For our transaction:
{
"txHash": "0x9b676960821b83ca82efde55eadabb7ede3897970735b4ea5d97530da58eb53e",
"result": {
"0x2606cc0d4b8425fb558be41c31785188c85a56be1b56fb19566fdbd233696f72": "0x00000000000000000000000040b9fcc4afc60bce840d8a1fbce086067118b81a0000000000000000000000000000000000000000000000000000000000000008",
"0x2f3743fc8db8e5f6f83231c39b13d94e5dc95ab2862e1fbef80fb31f61db4247": "0x0000000000000000000000006254e0d4b3b40c1bf8bc3c359d33024c7cc703090000000000000000000000000000000000000000000000000000000000000007",
"0x439afe030a0c2aa5aced28b979d9d910acfcf4969dad1d19cfc3586486321399": "0x00000000000000000000000040b9fcc4afc60bce840d8a1fbce086067118b81a0000000000000000000000000000000000000000000000000000000000000007",
"0x55fccf1a3c27a98545b25bb0d8f18e15e6018c681fbe92128077f822ff27f502": "0x0000000000000000000000006254e0d4b3b40c1bf8bc3c359d33024c7cc703090000000000000000000000000000000000000000000000000000000000000008"
}
}
Now we can decode the preimages:
| Hash | Address | Slot | Meaning |
|---|---|---|---|
0x2f37... |
0x6254...70309 |
7 | Sender's balance |
0x439a... |
0x40b9...8b81a |
7 | Recipient's balance |
0x55fc... |
0x6254...70309 |
8 | Sender's allowance |
0x2606... |
0x40b9...8b81a |
8 | Recipient's allowance |
Slot 7 is the balances mapping; slot 8 is the allowances mapping.
Putting It All Together
Combining prestate traces with keccak256 preimages, we can now read the full story:
| Address | Role | Balance Before | Balance After | Change |
|---|---|---|---|---|
0x6254... |
Sender | 138,893.47 FLUID | 69,735.57 FLUID | -69,157.90 FLUID |
0x40b9... |
Recipient | 122,122.09 FLUID | 191,280.00 FLUID | +69,157.90 FLUID |
0x6254e0d4b3b40c1bf8bc3c359d33024c7cc70309 sent ~69,157.90 FLUID to 0x40b9fcc4afc60bce840d8a1fbce086067118b81a.
Why This Matters
You might wonder: is this worth the trouble? After all, ERC20 contracts emit Transfer(address indexed from, address indexed to, uint256 amount) events with exactly this information.
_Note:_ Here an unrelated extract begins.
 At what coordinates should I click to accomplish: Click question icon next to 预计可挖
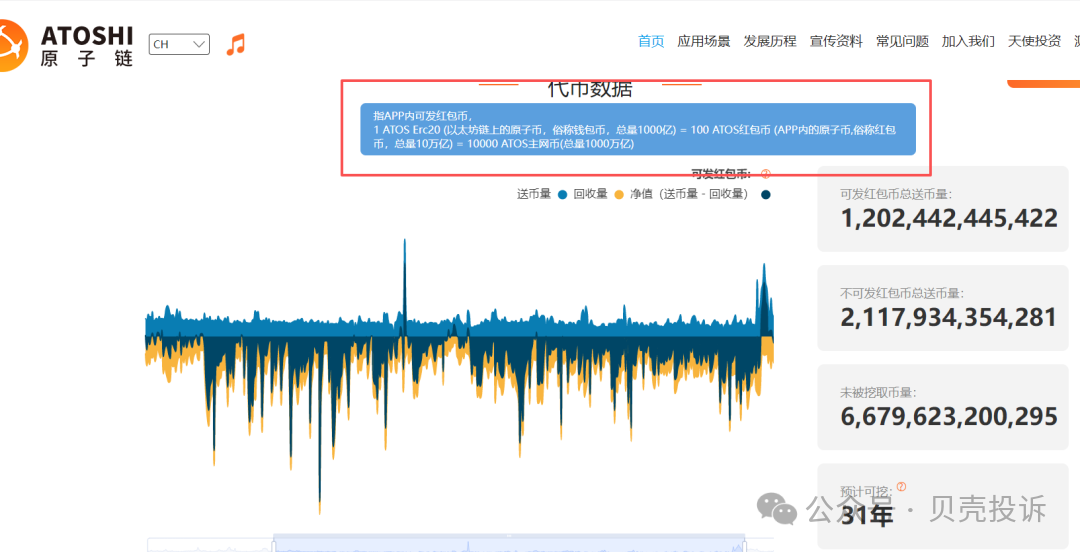901,487
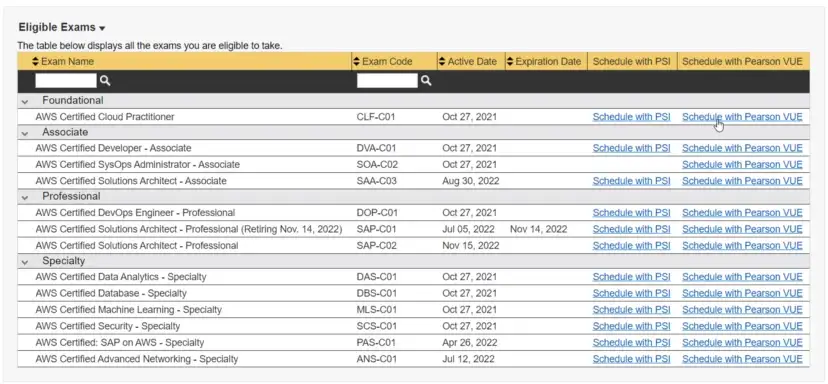The width and height of the screenshot is (828, 384).
Task: Sort by Exam Name column arrows
Action: [x=35, y=61]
But notice what we extracted:
- Actual token balances before and after the transaction
- Allowance state that was checked during execution
- All of this without making any additional blockchain calls
This unlocks several powerful use cases:
- Transaction forensics: Understand exactly what state a contract saw when making decisions
- Indexer construction: Build token balance databases from traces alone
- Debugging: See the full context of why a transaction behaved a certain way
- Historical analysis: Reconstruct state at any point without replaying from genesis
The preimage tracer turns opaque storage slots into readable data structures—making Ethereum's state machine finally transparent.
We contributed keccak256PreimageTracer to Geth and it's been available since v1.15.6. To use it, run your trace with "prestateTracer" for state changes and "keccak256PreimageTracer" for hash mappings, then combine the results.